Citalopram, a selective serotonin reuptake inhibitor (SSRI), has been reported to have adverse effects such as cardiotoxicity, including prolongation of the QTc interval. Although citalopram is well known to be a racemic compound comprised of S-citalopram (escitalopram) and R-citalopram, it is still unclear which enantiomer is responsible for cardiotoxicity induced by citalopram. It is also unclear which biomolecule is the target that produces the adverse effect of citalopram. In this study, we investigated whether citalopram, escitalopram and R-citalopram had an electrophysiological effect on Nav1.5 voltage-gated sodium channel (VGSC) current and how their electrophysiological properties affected Nav1.5 VGSC. To examine the effects of the electrophysiological properties of them, whole-cell patch clamp recording was performed using HEK293 cells expressing human Nav1.5 VGSCs.

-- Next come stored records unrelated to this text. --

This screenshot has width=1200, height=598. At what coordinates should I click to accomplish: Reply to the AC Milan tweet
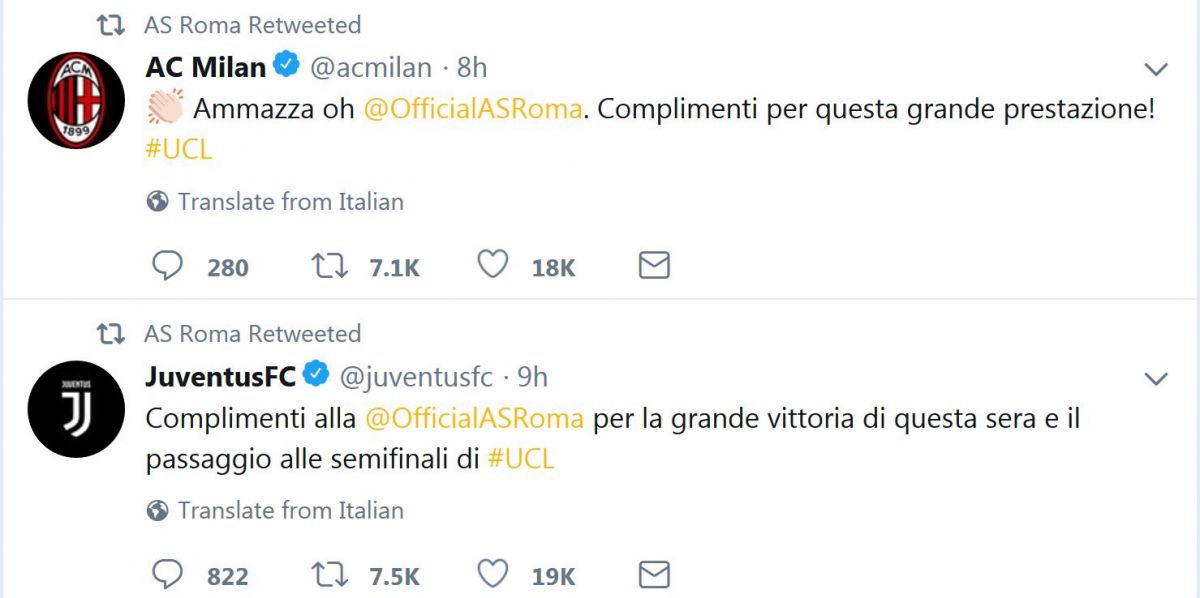click(168, 266)
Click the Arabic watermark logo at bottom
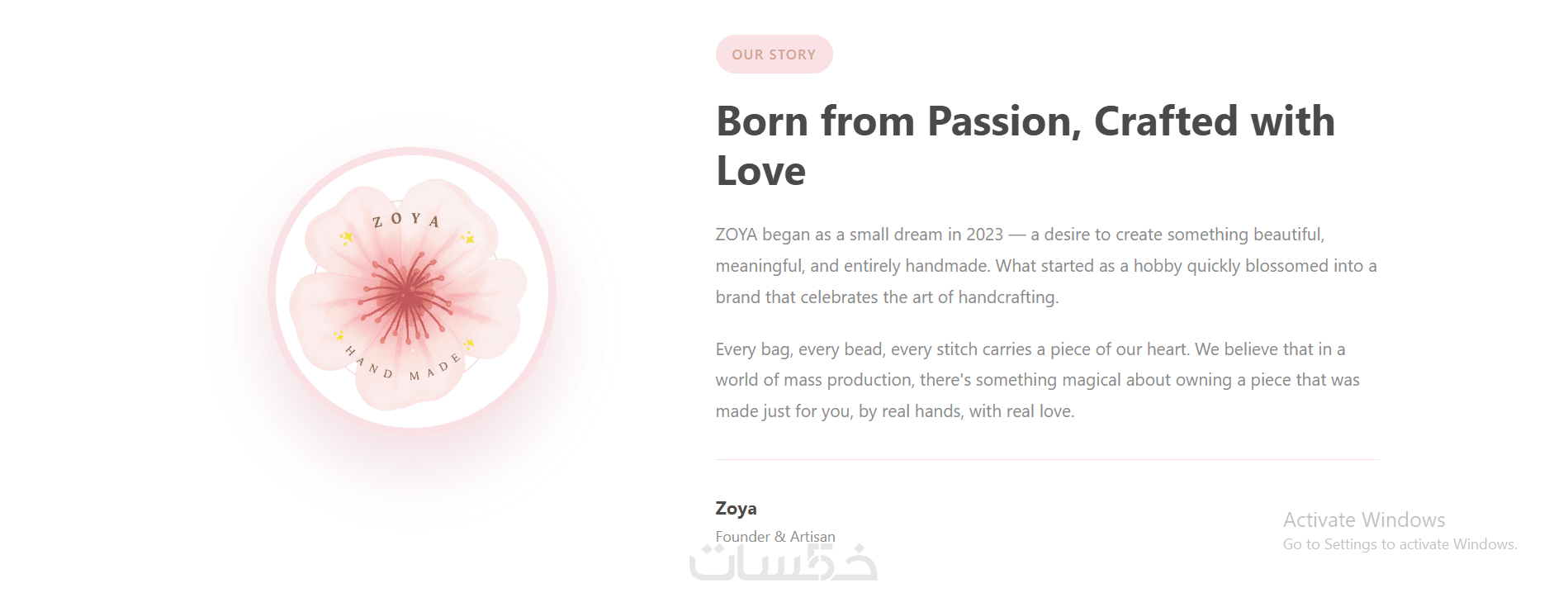Viewport: 1568px width, 593px height. coord(783,564)
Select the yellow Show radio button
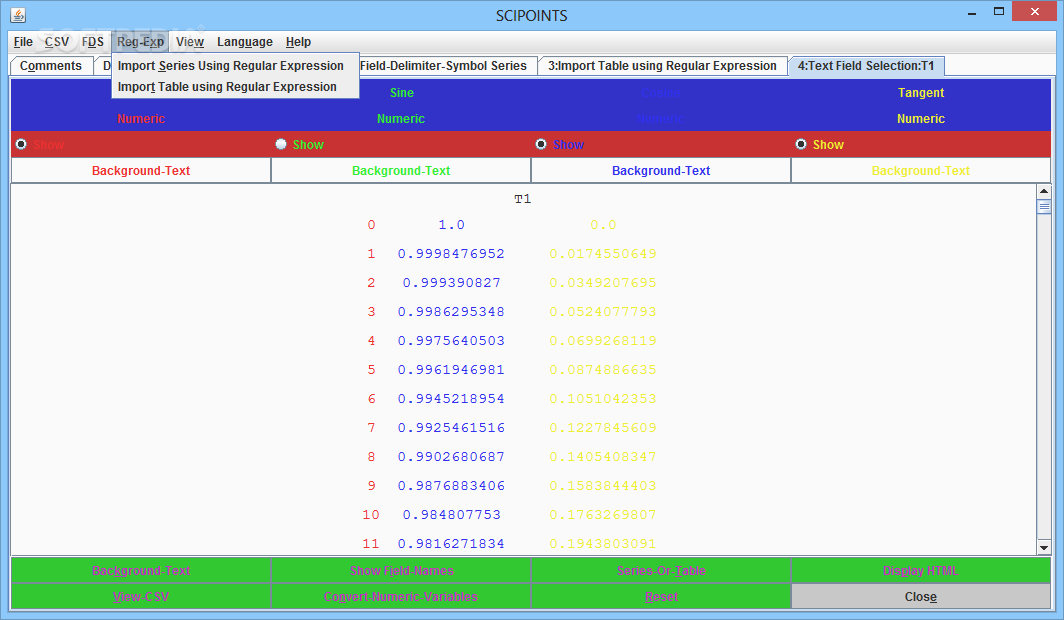This screenshot has width=1064, height=620. tap(801, 144)
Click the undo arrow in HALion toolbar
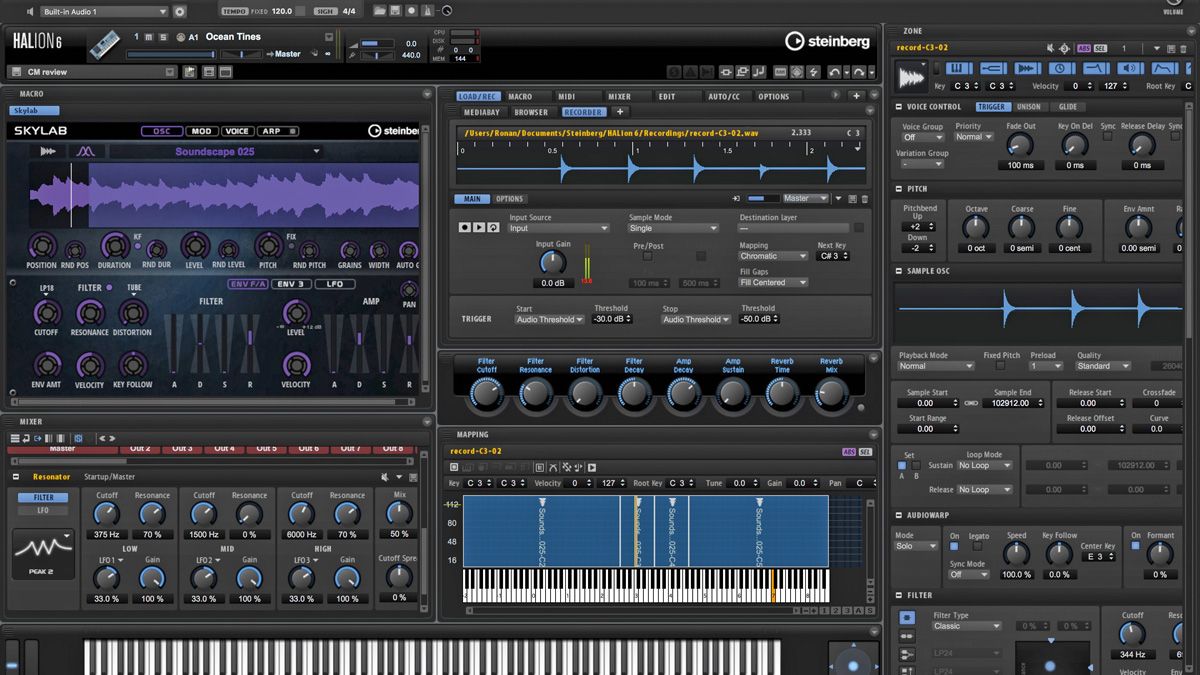 coord(836,72)
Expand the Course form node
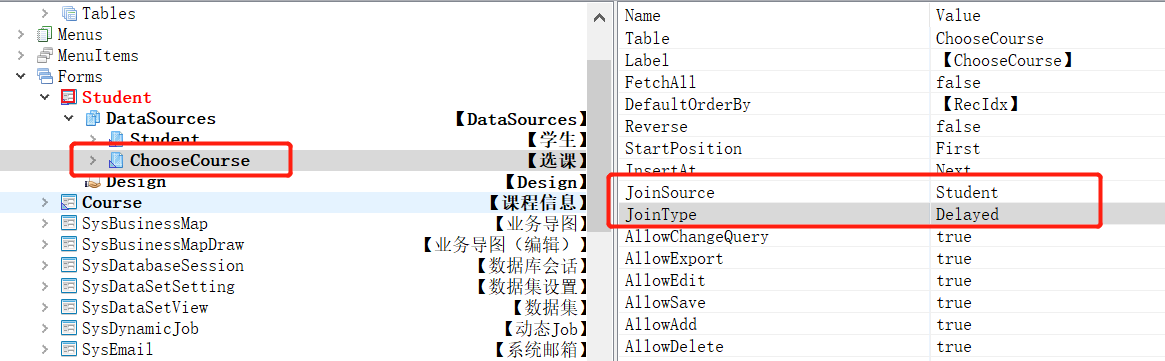Viewport: 1165px width, 361px height. (45, 203)
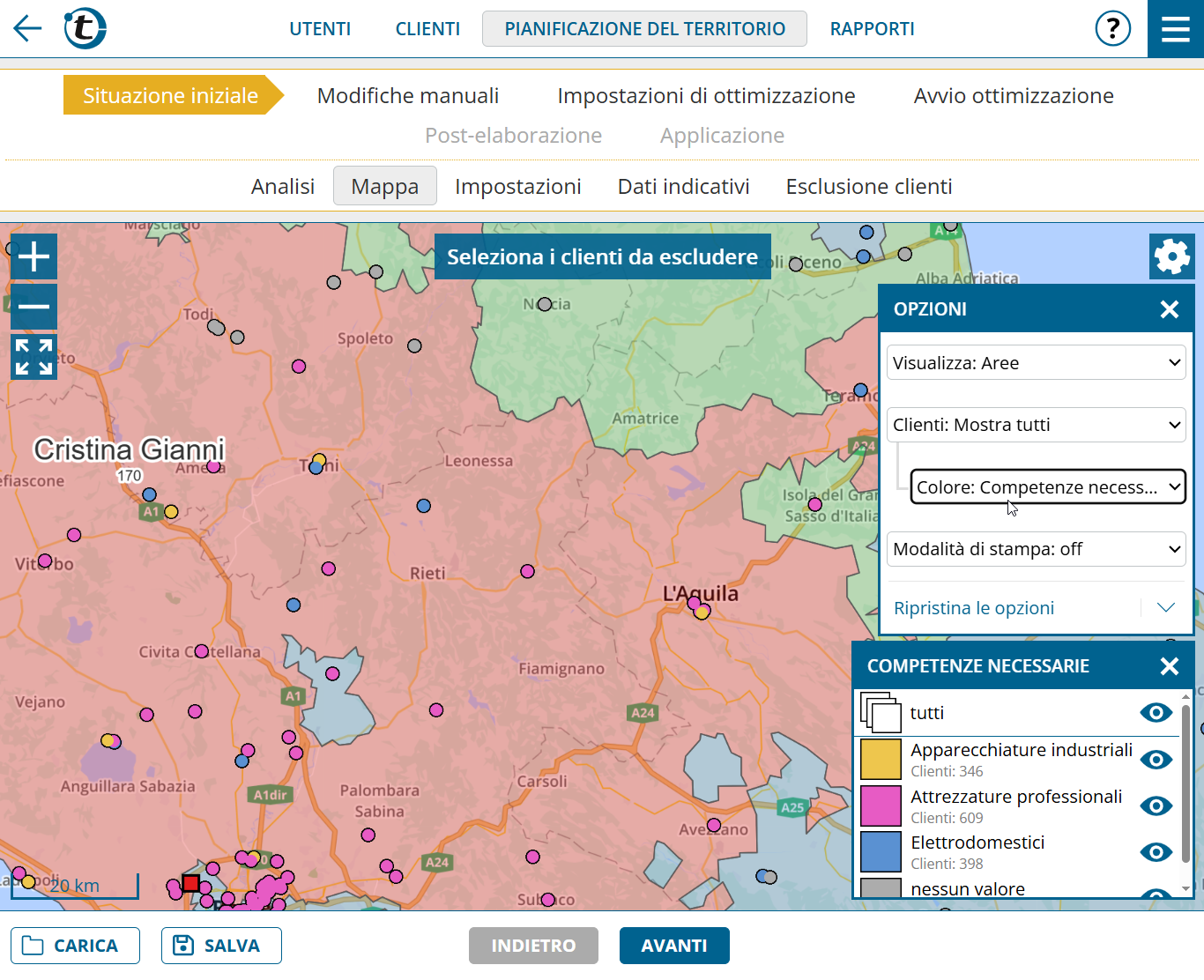
Task: Open the hamburger main menu
Action: [x=1175, y=29]
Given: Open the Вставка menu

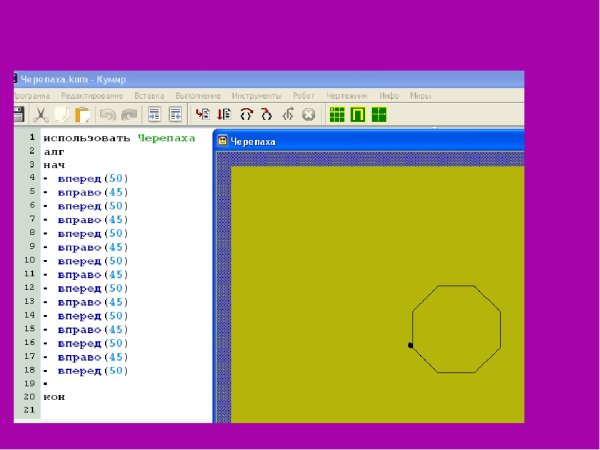Looking at the screenshot, I should click(x=149, y=95).
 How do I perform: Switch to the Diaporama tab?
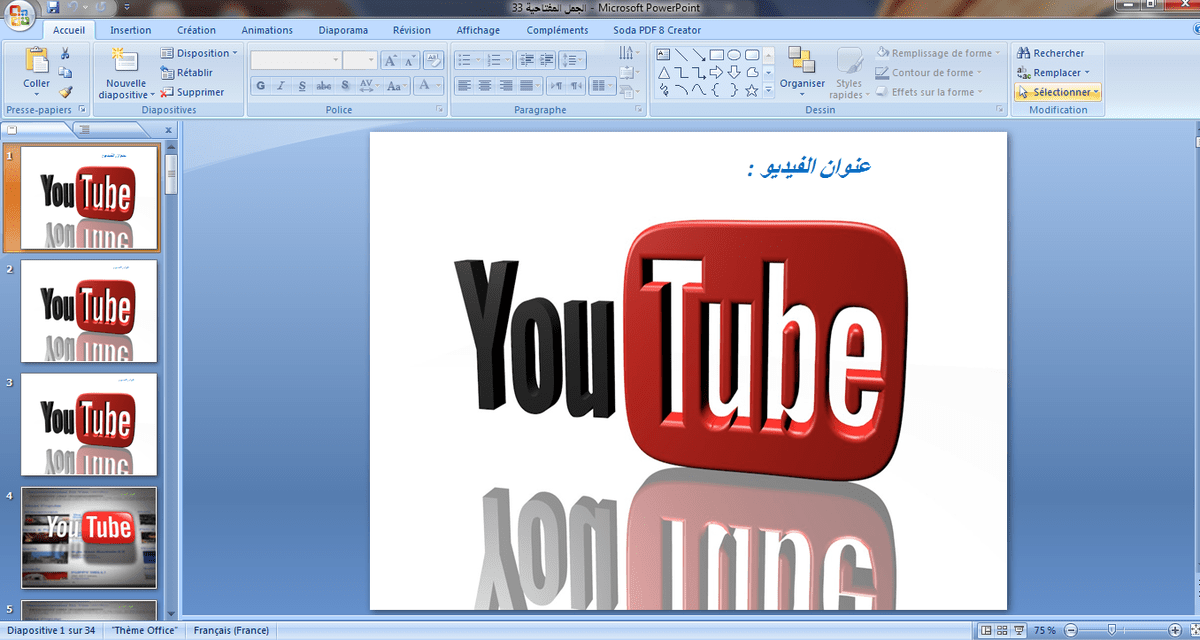343,30
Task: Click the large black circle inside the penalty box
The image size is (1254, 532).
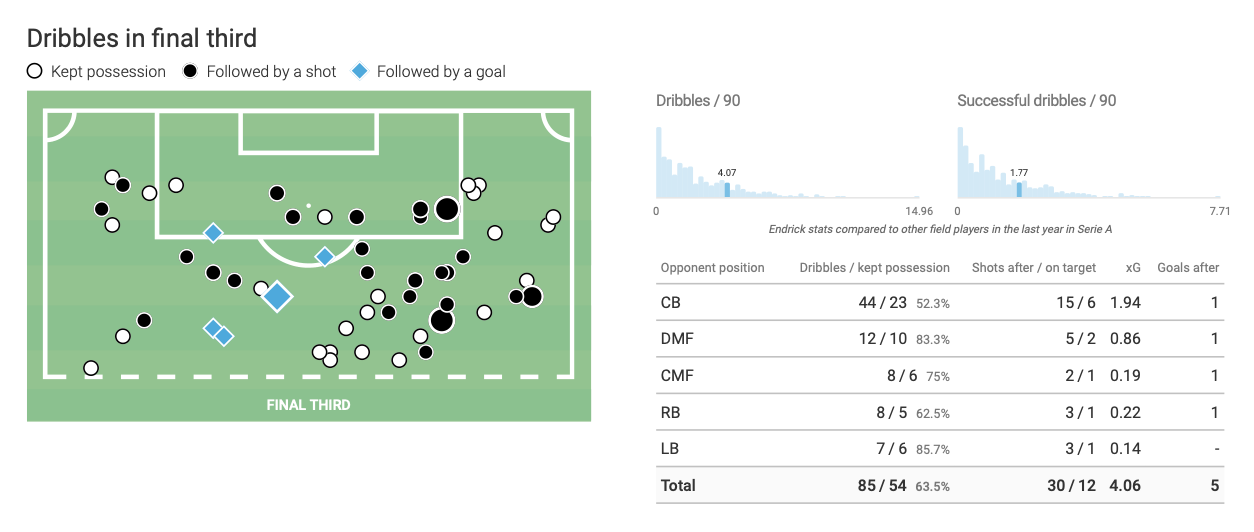Action: pos(446,209)
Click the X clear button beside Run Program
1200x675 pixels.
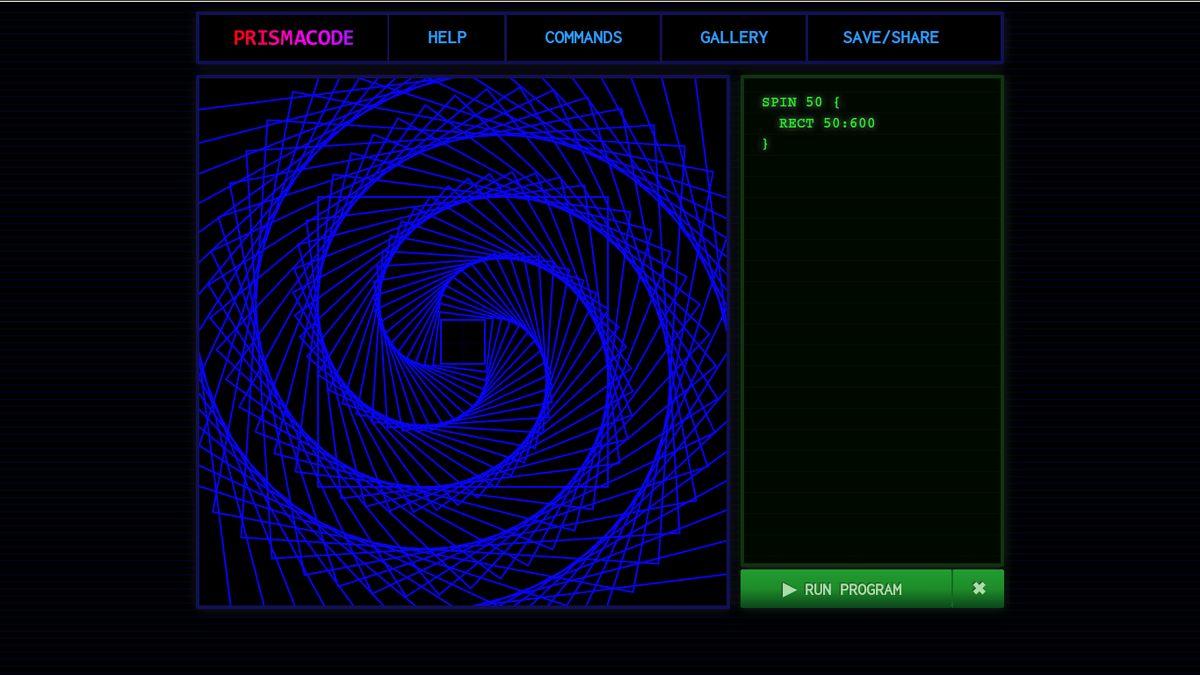click(979, 589)
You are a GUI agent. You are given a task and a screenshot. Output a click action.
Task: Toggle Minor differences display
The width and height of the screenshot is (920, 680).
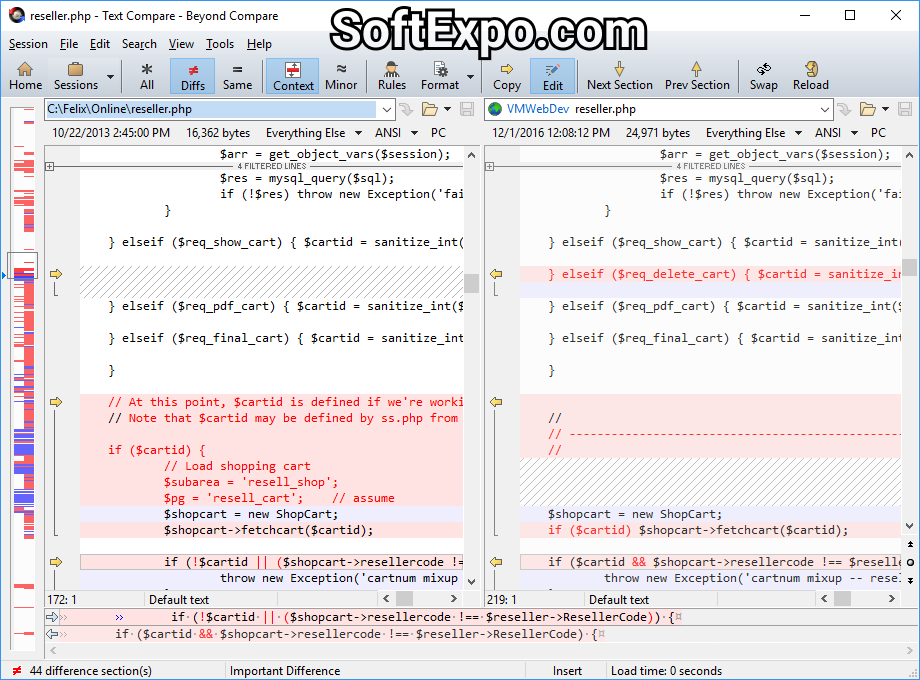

Nav1.5 VGSC current decreased by 60.0 ± 6.3% and 55.1 ± 12.5% under treatment with 100 μM citalopram and escitalopram, respectively. However, 100 μM R-citalopram decreased Nav1.5 VGSC current by only 36.2 ± 8.7%. In addition, treatment with 100 μM citalopram and escitalopram changed the voltage-dependence of activation and induced a negative shift of the voltage of half-maximal activation compared to 100 μM R-citalopram. In contrast, treatment with 100 μM citalopram and escitalopram, but not R-citalopram, changed the voltage-dependence of inactivation, and the voltage at half-maximal inactivation slightly shifted toward negative potential. These results suggest that the adverse cardiac effect produced by citalopram might result from modification of the electrophysiological properties of Nav1.5 VGSCs, and escitalopram might contribute more to this adverse effect than R-citalopram.